### WORK INSTRUCTION
Please write out the hemochromatosis passage below word for word, from "Some people with" up to and including "menstruation and pregnancy.".

### GIVEN PASSAGE
============

Hemochromatosis causes your body to absorb too much iron from the food you eat. Excess iron is stored in your organs, especially your liver, heart and pancreas. Too much iron can lead to life-threatening conditions, such as liver disease, heart problems and diabetes.
The genes that cause hemochromatosis are inherited, but only a minority of people who have the genes ever develop serious problems. Signs and symptoms of hereditary hemochromatosis usually appear in midlife.
Some people with hereditary hemochromatosis never have symptoms. Early signs and symptoms often overlap with those of other common conditions.
Signs and symptoms may include:
- Joint pain
- Abdominal pain
- Loss of sex drive
- Heart failure
- Liver failure
- Bronze or gray skin color
- Memory fog
When signs and symptoms typically appear
Hereditary hemochromatosis is present at birth. But most people don’t experience signs and symptoms until later in life — usually after the age of 40 in men and after age 60 in women. Women are more likely to develop symptoms after menopause, when they no longer lose iron with menstruation and pregnancy.

============

### MATERIAL SUPPLIED
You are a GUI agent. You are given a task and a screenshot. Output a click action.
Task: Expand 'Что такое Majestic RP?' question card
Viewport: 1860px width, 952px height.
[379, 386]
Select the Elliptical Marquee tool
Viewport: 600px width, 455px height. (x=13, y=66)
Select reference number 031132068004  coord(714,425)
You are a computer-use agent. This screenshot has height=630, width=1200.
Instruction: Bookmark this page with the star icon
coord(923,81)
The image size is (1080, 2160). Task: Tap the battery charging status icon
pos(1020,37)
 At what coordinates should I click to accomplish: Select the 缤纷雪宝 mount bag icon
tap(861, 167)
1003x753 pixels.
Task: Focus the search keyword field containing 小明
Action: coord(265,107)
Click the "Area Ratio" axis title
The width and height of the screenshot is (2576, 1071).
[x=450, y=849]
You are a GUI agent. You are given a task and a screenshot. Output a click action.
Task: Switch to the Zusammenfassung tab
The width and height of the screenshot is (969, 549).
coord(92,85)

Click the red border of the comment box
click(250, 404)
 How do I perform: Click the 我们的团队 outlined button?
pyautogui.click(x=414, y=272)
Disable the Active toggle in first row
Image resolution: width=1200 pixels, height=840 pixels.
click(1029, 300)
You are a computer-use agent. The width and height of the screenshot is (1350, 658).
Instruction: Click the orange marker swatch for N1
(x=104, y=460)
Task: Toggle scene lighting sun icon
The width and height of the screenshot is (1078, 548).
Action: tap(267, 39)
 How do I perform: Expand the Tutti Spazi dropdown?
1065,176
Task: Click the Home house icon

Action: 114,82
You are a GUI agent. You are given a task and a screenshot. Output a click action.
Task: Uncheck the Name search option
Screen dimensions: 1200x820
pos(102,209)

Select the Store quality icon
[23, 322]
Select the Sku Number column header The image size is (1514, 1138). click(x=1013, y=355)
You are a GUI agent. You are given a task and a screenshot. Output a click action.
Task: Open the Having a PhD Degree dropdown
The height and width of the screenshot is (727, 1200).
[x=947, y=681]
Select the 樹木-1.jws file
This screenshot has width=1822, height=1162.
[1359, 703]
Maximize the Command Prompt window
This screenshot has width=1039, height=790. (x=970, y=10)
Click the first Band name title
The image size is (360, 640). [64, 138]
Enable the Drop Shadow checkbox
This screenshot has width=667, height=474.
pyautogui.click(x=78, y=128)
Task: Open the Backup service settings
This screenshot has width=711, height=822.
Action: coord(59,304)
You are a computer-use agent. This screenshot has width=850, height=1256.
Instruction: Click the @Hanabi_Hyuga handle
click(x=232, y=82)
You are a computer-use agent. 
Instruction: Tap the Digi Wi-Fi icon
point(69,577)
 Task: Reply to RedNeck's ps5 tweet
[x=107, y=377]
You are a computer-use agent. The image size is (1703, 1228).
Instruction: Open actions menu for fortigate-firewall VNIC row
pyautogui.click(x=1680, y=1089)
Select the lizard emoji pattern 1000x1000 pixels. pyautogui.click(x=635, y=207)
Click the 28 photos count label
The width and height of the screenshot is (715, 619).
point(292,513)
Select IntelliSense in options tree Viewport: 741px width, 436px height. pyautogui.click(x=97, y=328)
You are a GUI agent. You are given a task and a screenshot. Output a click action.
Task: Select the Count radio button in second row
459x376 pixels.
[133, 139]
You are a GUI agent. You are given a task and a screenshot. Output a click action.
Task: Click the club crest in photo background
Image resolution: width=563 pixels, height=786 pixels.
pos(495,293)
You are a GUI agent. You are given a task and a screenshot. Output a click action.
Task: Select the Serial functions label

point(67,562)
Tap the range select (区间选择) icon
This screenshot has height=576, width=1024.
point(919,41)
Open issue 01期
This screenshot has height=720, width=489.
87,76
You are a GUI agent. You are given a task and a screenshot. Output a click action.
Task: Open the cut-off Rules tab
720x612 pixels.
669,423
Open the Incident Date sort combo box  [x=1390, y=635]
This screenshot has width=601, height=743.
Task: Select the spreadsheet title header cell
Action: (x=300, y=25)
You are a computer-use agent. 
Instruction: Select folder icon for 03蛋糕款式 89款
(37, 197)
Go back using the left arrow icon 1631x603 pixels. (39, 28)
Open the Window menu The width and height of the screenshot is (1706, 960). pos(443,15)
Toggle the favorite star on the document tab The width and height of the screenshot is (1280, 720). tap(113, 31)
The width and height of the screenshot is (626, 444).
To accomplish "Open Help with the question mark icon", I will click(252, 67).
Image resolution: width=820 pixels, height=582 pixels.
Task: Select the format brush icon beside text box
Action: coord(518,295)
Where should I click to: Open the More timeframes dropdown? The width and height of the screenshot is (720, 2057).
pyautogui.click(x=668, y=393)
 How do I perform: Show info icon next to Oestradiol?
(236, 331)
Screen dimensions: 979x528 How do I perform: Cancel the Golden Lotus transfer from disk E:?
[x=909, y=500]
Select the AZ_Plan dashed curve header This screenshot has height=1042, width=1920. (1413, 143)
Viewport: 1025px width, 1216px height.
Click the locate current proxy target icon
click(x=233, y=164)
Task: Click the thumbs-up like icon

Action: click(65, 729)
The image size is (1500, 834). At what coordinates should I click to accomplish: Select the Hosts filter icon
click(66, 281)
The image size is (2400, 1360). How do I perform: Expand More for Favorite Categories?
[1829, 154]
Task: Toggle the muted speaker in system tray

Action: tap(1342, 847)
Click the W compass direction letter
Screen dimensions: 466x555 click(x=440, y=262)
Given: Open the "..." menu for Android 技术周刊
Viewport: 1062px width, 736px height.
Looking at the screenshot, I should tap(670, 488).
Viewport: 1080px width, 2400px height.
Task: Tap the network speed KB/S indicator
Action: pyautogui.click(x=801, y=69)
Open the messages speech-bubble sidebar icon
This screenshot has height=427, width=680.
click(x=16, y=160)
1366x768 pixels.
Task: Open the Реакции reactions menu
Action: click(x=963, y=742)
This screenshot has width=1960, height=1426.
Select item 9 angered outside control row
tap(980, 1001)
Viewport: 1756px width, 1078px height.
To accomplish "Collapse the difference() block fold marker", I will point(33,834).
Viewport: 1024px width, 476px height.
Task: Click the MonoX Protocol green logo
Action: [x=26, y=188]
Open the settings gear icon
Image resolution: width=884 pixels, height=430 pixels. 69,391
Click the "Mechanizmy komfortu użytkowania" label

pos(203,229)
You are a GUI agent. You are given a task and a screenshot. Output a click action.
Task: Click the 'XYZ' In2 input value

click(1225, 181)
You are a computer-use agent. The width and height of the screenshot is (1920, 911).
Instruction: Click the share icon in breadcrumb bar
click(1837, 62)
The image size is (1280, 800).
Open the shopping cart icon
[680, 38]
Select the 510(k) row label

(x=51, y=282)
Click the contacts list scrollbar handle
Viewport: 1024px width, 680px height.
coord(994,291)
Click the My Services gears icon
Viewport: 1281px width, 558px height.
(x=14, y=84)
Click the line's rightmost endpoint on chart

============

### ANSWER BELOW
Some people with hereditary hemochromatosis never have symptoms. Early signs and symptoms often overlap with those of other common conditions.
Signs and symptoms may include:
- Joint pain
- Abdominal pain
- Loss of sex drive
- Heart failure
- Liver failure
- Bronze or gray skin color
- Memory fog
When signs and symptoms typically appear
Hereditary hemochromatosis is present at birth. But most people don’t experience signs and symptoms until later in life — usually after the age of 40 in men and after age 60 in women. Women are more likely to develop symptoms after menopause, when they no longer lose iron with menstruation and pregnancy.